## Task statement
Copy each line of the entries that includes the word "agent".

*** Material for this exercise Section Begins ***

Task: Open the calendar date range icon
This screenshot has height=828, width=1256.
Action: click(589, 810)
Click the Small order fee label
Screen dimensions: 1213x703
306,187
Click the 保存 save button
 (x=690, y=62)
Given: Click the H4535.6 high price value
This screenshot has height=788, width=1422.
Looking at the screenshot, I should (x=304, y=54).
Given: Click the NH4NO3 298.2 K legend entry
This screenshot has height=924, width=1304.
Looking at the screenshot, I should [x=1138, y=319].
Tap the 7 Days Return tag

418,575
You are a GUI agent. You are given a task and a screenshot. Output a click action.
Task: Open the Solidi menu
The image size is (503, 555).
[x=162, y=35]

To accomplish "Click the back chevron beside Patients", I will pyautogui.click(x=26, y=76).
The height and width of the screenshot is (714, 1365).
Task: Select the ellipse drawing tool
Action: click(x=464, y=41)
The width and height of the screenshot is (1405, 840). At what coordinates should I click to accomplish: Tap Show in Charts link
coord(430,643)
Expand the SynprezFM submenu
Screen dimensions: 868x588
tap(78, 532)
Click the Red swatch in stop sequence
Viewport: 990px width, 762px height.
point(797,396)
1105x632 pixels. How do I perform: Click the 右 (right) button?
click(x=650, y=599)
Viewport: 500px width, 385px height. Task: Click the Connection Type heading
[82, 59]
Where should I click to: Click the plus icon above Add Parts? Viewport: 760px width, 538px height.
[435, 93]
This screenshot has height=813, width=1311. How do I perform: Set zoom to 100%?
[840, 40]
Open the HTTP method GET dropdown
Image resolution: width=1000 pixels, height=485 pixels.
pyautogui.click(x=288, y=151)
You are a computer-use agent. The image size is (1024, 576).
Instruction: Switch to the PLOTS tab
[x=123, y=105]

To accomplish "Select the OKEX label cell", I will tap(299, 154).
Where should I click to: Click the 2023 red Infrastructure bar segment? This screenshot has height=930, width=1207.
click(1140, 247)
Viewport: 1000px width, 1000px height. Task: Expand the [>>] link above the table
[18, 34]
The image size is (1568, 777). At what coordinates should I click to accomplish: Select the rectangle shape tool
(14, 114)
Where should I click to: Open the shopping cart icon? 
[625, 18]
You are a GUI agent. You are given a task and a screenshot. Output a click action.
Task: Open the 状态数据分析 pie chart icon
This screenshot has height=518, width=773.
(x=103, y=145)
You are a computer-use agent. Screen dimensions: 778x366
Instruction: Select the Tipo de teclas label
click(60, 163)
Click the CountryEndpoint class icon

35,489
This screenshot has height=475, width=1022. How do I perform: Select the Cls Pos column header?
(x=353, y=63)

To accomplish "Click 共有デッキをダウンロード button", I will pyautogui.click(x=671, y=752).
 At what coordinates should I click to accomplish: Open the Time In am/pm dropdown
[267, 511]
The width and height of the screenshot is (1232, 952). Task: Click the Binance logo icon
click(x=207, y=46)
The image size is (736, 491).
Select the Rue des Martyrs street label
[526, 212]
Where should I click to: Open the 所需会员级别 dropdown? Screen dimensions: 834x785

*** Material for this exercise Section Ends ***

## Response area
You are a GUI agent. You are given a task and a screenshot. Output a click action.
You are a computer-use agent. The image size is (1024, 576).
You are a GUI agent. You are given a task and a screenshot. Output a click action.
You are a computer-use agent. Screen dimensions: 778x366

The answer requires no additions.